## What is this blogpost about?

In this blogpost, I’ll simulate data to show how conditioning on as many variables as possible is not a good idea. Sometimes, conditioning can lead to de-confound an effect; other times, however, conditioning on a variable can create unnecessary confounding and bias the effect that we are trying to understand.

It all depends on our causal story: by applying the backdoor-criterion to our Causal Graph, we can derive an unambiguous answer to decide which variables should we use as controls in our statistical analysis.

## Motivation

In the last couple of posts, we’ve seen how to define causal effects in terms of interventions and how to represent these interventions in terms of graph surgeries. We’ve also seen that observational data undetermines interventional data. Therefore, we cannot gain causal understanding unless we accompany our data-analysis with a causal story.

In particular, we’ve seen that by leveraging the invariant qualities under intervention, we are able to estimate causal effects with the adjustment formula by conditioning on the parents of the exposure $$X$$:

$P(Y=y|\text{do}(X=x)) = \sum_{z} P(Y=y | X=x, pa=z) P(pa=z)$ However, what happens when we do not measure the parents of $$X$$ and thus cannot adjust for them? Can we adjust for some other observed variable(s)?

## Of confounding

Let’s say that we are interested in estimating the causal effect of $$X$$ on $$Y$$ and we assume the following Causal Graph:

example <- dagify(z ~ b + c,
a ~ b,
d ~ c,
x ~ a + z,
w ~ x,
y ~ w + z + d)
ggdag(example) +
labs(title = "We want to estimate x -> y",
subtitle = TeX("But we don't observe $A$ and thus we cannot use the adjustment formula"))

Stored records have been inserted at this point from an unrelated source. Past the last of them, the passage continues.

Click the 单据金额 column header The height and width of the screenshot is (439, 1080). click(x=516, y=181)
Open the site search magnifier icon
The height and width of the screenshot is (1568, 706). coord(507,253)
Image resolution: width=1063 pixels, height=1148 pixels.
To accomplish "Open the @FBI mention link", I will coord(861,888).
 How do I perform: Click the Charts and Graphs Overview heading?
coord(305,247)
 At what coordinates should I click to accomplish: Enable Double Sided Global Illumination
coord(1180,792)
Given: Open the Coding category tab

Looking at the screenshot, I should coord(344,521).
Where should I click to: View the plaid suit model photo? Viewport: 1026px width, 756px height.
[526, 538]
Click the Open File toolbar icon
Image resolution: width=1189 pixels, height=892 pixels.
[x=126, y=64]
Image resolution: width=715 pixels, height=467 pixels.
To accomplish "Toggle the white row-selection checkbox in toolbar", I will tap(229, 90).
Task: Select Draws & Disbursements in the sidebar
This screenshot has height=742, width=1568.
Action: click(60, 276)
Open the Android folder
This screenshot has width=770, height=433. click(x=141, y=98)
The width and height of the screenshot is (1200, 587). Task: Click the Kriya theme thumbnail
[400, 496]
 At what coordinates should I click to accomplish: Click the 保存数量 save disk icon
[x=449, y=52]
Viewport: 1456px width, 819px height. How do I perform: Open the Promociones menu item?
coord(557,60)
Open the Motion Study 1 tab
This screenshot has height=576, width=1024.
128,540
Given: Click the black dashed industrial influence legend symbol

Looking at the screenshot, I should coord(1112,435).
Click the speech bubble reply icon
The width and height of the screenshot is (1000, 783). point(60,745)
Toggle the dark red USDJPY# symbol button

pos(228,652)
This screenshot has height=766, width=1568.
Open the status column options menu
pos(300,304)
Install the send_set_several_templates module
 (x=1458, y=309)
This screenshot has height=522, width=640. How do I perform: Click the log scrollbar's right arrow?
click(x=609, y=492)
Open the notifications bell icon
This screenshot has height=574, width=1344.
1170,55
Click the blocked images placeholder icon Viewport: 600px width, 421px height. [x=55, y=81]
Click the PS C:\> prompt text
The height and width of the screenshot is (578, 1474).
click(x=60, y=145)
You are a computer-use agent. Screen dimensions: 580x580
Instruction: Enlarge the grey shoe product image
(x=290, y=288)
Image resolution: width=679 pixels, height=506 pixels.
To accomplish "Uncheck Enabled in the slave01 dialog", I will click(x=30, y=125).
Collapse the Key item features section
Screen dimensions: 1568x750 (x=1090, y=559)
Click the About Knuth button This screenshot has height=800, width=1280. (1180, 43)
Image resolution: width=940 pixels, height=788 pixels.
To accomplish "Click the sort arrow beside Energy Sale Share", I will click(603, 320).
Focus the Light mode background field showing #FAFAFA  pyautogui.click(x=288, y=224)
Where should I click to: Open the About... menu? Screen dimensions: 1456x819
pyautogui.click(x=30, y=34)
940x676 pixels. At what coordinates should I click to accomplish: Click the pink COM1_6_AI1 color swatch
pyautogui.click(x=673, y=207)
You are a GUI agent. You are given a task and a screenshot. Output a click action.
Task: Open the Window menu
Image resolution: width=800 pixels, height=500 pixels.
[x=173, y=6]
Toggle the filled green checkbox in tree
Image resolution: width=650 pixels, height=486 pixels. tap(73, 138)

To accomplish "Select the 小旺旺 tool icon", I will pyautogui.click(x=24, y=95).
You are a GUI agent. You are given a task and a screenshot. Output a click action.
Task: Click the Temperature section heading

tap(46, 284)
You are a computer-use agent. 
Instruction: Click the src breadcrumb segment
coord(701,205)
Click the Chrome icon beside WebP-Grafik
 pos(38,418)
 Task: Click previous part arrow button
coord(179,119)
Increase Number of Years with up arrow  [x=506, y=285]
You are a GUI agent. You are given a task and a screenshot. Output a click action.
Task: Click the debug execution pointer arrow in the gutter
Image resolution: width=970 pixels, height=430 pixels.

The adjustment formula above states that we should adjust for the parents of $$x$$. However, assume that we cannot measure $$a$$. Can we still estimate the causal effect?

To answer this question we must understand why is that it’s useful to adjust for the parents. First, remember that in a Causal Graph, the statistical information flows freely in the Graph, regardless of the direction of the arrows. Therefore, in the above graph, the causal information from $$c$$ to $$y$$ may end up getting picked up by $$x$$ or vice versa.

We condition on the parents of $$x$$ such that we block all the information coming from other causal relationships. Thus, we don’t end up adding up the causal effect of some other variable in the process. However, if we cannot control by its parents, it’s possible that some of this causal effect coming from other variables will be picked up by $$X$$ through the arrows that go into it. Therefore, we will have confounding bias. Which we defined thus:

$P(Y | \text{do(X = x)}) \neq P(Y| X=x)$

### Blocking non-causal paths

For example, in the above graph there are the following 4 paths from $$X$$ into $$Y$$:

ggdag_paths(example, from = 'x', to = 'y', shadow = T) +
labs(title = "Paths from x into y",
subtitle = "Of 4 possible paths, only one of them is a causal path") 

We have 4 paths but only 1 of them is causal: only one is a direct descendant of $$X$$. Therefore, if we want to estimate the causal effect, we must make sure that all the other non-causal paths (the backdoor paths that have arrows into X) are blocked. Luckily, we already defined a graphical algorithm to find out which variables we must adjust for in order to block some path: the d-separation criterion.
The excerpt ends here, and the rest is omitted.